Section 226(2)(d): Any information about the person given under section 337 (from the Mental Health Court) or section 338 (from the Mental Health Review Tribunal) of the Act
- [57]No information has been placed before the Tribunal.
Section 226(2)(e): Anything else relating to the commission, or alleged commission, of the offence that is reasonably considered to be relevant
- [58]There are no other factors specifically relating to Mr Parry’s offending history that are relevant to questions of child safety in the context of regulated employment.
- [59]In the reasons for decision dated 15 February 2018, when originally deciding that an exceptional case did exist, the original decision maker placed reliance, at page eleven, on dicta comments, from the judgment of (then) Federal Magistrate Altobelli, in Hogan v Hogan.[16] These comments arose in the context of contested family law parenting proceedings, as well as findings by that court, at [55], of ongoing and uncontrolled drug addiction, by the respondent father.
- [60]It warrants comment from the Tribunal that there are a number of quite obvious difficulties with this attempt at analogous reasoning. Those observations were made in the context of actual findings by the Federal Magistrate of persisting drug use, which can hardly now be said to be the case with Mr Parry. At an even more fundamental level, it is neither helpful, nor relevant to attempt to draw on factors that arise in the context of family law parenting proceedings during a blue card assessment. Although factual evidence from prior family law proceedings involving a specific applicant[17] may be relevant in a blue card determination, the same cannot be said for extrapolations drawn more broadly from other parenting decisions that do not involve the person under assessment. In parenting cases, quite different considerations apply to those that arise in the context of a blue card assessment. Here, the proper frame for deliberation must always be fixed on the question of suitability for participation in regulated employment.
- [61]The decision of the Respondent that the Applicant’s case is an exceptional one within the meaning of s 221(2) of the Working with Children Act is now set aside, and is replaced by the Tribunal’s decision that there is no exceptional case.
Footnotes
[1] [2016] QCAT 331, [18]–[19].
[2] Working with Children Act, s 220.
[3] Working with Children Act, s 257.
[4] Working with Children Act, s 221.
[5] Prior conviction for a ‘serious offence’ or ‘disqualifying offence’ are an exception.
[6] QCAT Act, s 20.
[7] Working with Children Act, s 5
[8] ‘Disqualifying offences’ are defined in s 168 of the Working with Children Act.
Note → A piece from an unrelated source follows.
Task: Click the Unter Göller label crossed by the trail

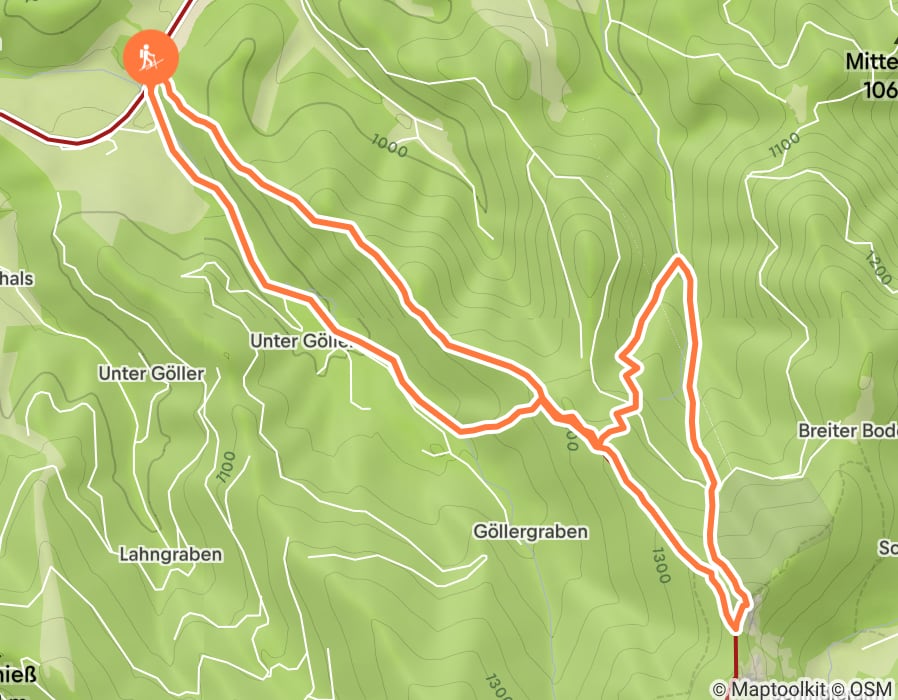Action: click(x=300, y=341)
A ‘Disqualified Person’ (s 169) may not even apply for a blue card: s. 174.
[9] ‘Serious’ offences are defined in s 167 of the Working with Children Act.
[10] Commissioner for Children and Young People and Child Guardian v FGC [2011] QCATA 291, 31.
[11] (1957) 97 CLR 279.
[12] Ibid 288.
[13] Commissioner for Children and Young People and Child Guardian v Maher & Anor [2004] QCA 492 (Philippides J).
[14] The QMERIT program is a voluntary, bail-based diversion program for defendants charged with an offence relating to illicit drug use.
[15] The Hospital Alcohol and Drug Service (‘HADS’) is a state-wide service providing inpatient withdrawal or stabilisation for people with alcohol and other drug dependency.
[16] [2008] FMCA Fam 1219, [33]. The original decision erroneously attributes this statement to the Full Court of the Family Court.
[17] Consider, for example: Lloyd v Department of Justice and Attorney-General [2018] QCAT 330, 28 September 2018.